Thankfully the job of now restructuring the Garda is not as great as putting the Northern Ireland Police Force together. Society in the Republic of Ireland is till relatively sympathetic to the Garda force and strong leadership at the top of the organisation should be able to repair the damage done by recent controversies. 

Having lived and worked abroad in recent years, I feel Ireland should have a more robust form of policing than it currently has. In 1997 the Fianna Fáil party went into the election promising zero-tolerance-style policing. For political reasons and in fear of the potential subversion of civil liberties, the governments led by Bertie Ahern backed away from zero tolerance. This was a historic mistake which inured the Garda against more thoroughgoing policing reform in the public interest allowing it to languish unreformed.

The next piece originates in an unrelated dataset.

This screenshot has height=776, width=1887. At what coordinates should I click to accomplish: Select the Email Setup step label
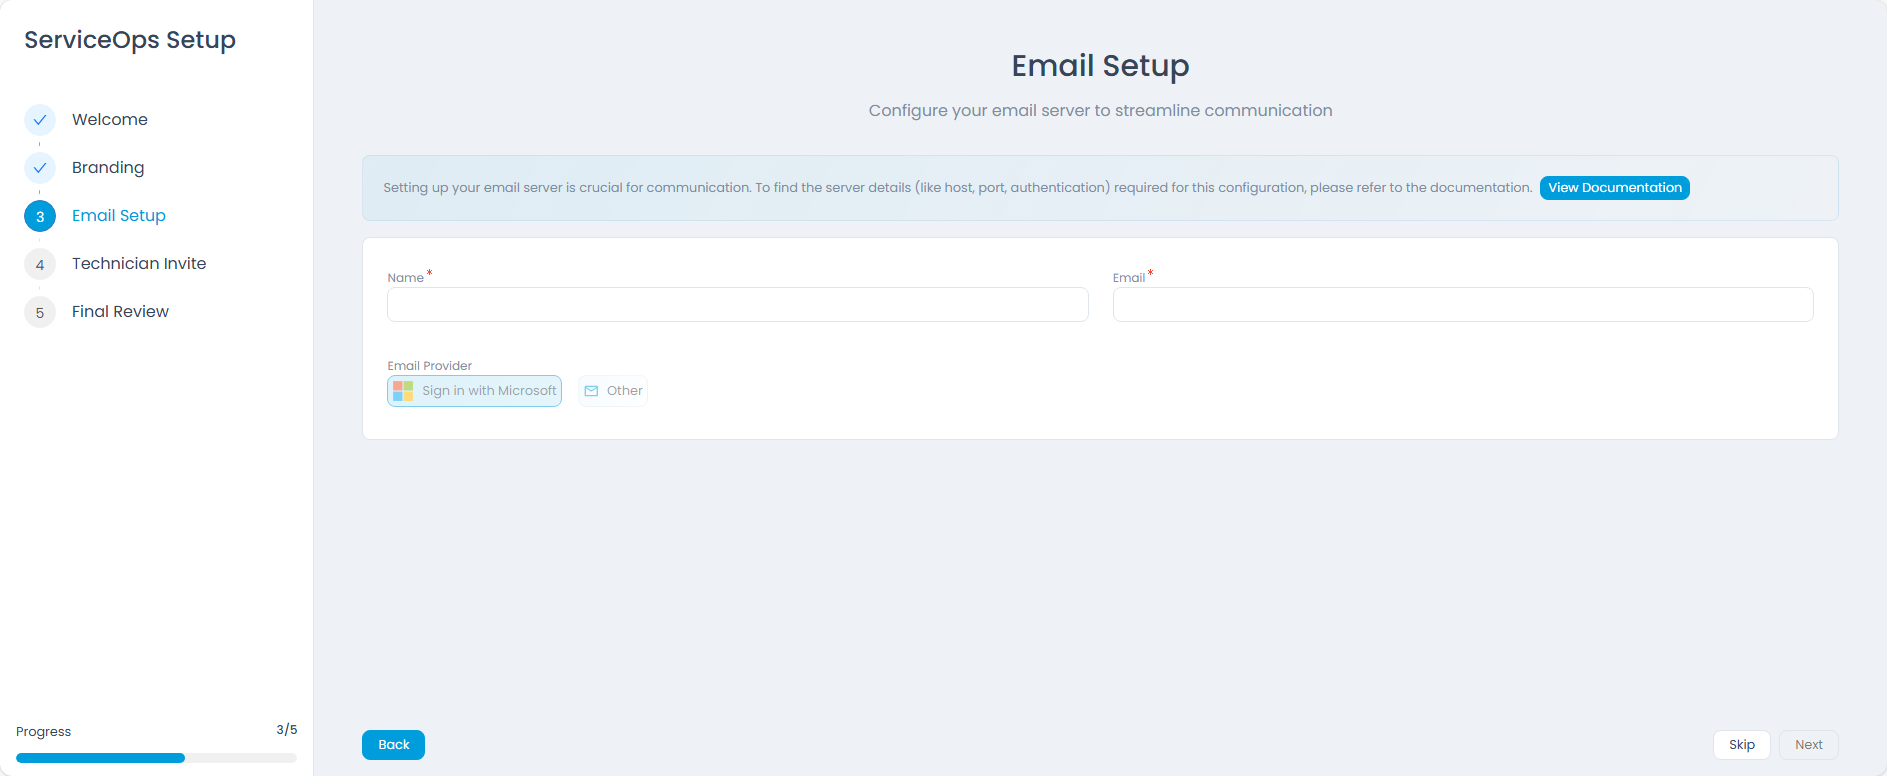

Largely because of the troubles our once-exemplary Garda became  both under- and over-zealous. I await a root-and-branch review but in any event it needs to regain its scruples to satisfy the imperatives of civil liberties, probity and decency. Moreover, many commentators forget, it also must improve the effectiveness with which it deals with crime, if it is to regain popular trust. 

Conor Lenihan is a former Dáil Deputy of 14 years and a former Minister in the Department of Justice.